A scavenge reclaims disk space by rewriting your database chunks, minus the events to delete, and then deleting the old chunks. Scavenges only affect completed chunks, so deleted events in the current chunk are still there after you run a scavenge.
After processing the chunks, the operation updates the chunk indexes using a merge sort algorithm, skipping events whose data is no longer available.
Warning
Once a scavenge has run, you cannot recover any deleted events.
Index scavenge
Before version 4.0.2, a scavenge operation only worked with database chunk files. Since version 4.0.2 that reordering also happens inside the index files.
Active chunk
The active (last) chunk won't be affected by the scavenge operation as scavenging requires creating a new empty chunk file and copy all the relevant events to it. As the last chunk is the one were events are being actively written, scavenging of the currently active chunk is not possible.
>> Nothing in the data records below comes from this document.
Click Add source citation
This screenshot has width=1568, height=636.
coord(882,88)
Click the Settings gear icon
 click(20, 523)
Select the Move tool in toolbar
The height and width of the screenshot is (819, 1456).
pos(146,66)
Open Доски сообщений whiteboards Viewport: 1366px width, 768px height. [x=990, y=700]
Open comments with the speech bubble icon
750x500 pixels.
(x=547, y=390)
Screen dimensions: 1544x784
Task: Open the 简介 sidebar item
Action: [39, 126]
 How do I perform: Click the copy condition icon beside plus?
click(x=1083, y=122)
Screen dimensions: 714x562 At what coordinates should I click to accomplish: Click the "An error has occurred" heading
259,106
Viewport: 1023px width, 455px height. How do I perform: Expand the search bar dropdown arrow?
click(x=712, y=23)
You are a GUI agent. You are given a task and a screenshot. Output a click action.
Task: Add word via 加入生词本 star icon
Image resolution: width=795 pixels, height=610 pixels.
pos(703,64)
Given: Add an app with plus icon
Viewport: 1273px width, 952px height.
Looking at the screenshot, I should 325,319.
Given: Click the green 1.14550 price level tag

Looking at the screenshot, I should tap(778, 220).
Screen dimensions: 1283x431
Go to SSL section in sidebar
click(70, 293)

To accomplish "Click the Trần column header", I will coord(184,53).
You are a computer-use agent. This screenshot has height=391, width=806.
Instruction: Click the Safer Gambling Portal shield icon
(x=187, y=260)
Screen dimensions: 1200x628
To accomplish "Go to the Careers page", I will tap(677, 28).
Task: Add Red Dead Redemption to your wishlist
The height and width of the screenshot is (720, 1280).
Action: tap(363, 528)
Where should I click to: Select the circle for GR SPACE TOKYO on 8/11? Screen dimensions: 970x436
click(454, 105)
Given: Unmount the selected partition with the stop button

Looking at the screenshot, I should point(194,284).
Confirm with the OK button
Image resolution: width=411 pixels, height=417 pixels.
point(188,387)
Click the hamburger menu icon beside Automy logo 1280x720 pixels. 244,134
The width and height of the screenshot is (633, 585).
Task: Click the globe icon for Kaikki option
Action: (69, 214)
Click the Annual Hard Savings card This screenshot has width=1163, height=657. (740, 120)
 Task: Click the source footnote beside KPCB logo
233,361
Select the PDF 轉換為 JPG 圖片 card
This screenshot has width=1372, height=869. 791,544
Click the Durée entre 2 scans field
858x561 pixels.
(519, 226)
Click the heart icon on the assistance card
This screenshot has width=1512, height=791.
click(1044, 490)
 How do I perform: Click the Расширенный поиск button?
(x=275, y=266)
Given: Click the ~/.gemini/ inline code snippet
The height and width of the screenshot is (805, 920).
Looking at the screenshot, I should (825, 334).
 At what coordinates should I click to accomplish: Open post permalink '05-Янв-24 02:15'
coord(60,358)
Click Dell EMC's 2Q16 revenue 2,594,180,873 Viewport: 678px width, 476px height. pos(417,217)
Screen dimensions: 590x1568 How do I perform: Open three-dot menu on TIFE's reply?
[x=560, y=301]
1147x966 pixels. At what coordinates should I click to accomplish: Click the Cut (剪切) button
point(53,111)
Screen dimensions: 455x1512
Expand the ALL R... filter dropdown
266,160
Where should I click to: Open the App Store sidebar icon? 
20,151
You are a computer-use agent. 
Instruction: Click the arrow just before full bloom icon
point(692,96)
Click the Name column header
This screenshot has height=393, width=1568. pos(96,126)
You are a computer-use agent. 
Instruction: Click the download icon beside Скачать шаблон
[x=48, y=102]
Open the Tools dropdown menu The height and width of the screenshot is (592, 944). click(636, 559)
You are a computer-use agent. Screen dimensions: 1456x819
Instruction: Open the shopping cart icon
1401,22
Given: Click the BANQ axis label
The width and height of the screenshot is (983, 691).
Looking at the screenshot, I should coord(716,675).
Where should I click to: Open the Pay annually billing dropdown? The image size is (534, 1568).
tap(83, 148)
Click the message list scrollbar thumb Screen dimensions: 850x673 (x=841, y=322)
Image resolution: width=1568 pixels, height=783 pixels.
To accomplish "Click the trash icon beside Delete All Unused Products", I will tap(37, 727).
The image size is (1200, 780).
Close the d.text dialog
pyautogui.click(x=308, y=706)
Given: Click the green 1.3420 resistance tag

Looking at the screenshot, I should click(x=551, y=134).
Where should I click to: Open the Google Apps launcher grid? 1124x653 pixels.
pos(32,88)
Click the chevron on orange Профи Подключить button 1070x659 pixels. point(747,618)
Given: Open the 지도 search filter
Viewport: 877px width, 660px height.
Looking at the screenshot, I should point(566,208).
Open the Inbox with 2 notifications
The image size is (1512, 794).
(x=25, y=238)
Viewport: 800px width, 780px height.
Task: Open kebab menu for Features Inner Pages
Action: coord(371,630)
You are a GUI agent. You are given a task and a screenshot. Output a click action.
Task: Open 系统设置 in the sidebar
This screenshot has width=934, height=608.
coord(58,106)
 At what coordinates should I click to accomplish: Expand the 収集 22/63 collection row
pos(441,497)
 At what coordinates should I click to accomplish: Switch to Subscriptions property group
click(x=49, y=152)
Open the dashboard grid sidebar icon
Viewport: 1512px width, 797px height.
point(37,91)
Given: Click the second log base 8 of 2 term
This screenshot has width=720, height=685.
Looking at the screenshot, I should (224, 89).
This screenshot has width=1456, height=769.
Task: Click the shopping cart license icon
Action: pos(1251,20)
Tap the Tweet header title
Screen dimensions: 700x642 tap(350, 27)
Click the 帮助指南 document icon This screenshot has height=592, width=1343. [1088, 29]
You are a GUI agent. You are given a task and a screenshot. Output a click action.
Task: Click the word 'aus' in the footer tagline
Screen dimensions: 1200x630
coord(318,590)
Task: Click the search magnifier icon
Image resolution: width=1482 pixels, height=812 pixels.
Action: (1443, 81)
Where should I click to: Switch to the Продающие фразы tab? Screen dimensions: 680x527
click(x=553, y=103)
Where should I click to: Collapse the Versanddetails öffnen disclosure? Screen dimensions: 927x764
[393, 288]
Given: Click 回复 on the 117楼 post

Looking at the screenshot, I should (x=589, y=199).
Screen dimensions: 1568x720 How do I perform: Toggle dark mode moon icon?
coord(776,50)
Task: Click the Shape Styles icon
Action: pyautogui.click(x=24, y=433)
It also means that all the events from truncated and deleted streams won't be removed from the current chunk.
Starting a scavenge
Scavenges are not run automatically by EventStoreDB. We recommend that you set up a scheduled task, for example using cron or Windows Scheduler, to trigger a scavenge as often as you need.
You start a scavenge by issuing an empty POST
request to the HTTP API with the credentials of an admin
or ops
user:
curl -i -d {} -X POST http://localhost:2113/admin/scavenge -u "admin:changeit"
Tips
Scavenge operations have other options you can set to improve performance. For example, you can set the number of threads to use. Check the API docs for more details.
HTTP/1.1 200 OK
Access-Control-Allow-Methods: POST, OPTIONS
Access-Control-Allow-Headers: Content-Type, X-Requested-With, X-Forwarded-Host, X-Forwarded-Prefix, X-PINGOTHER, Authorization, ES-LongPoll, ES-ExpectedVersion, ES-EventId, ES-EventType, ES-RequiresMaster, ES-HardDelete, ES-ResolveLinkTos
Access-Control-Allow-Origin: *
Access-Control-Expose-Headers: Location, ES-Position, ES-CurrentVersion
Content-Type:
Server: Mono-HTTPAPI/1.0
Date: Wed, 19 Sep 2018 10:25:55 GMT
Content-Length: 0
Keep-Alive: timeout=15,max=100
Tips
If you need to restart a stopped scavenge, you can specify the starting chunk ID.
You can also start scavenges from the Admin page of the Admin UI.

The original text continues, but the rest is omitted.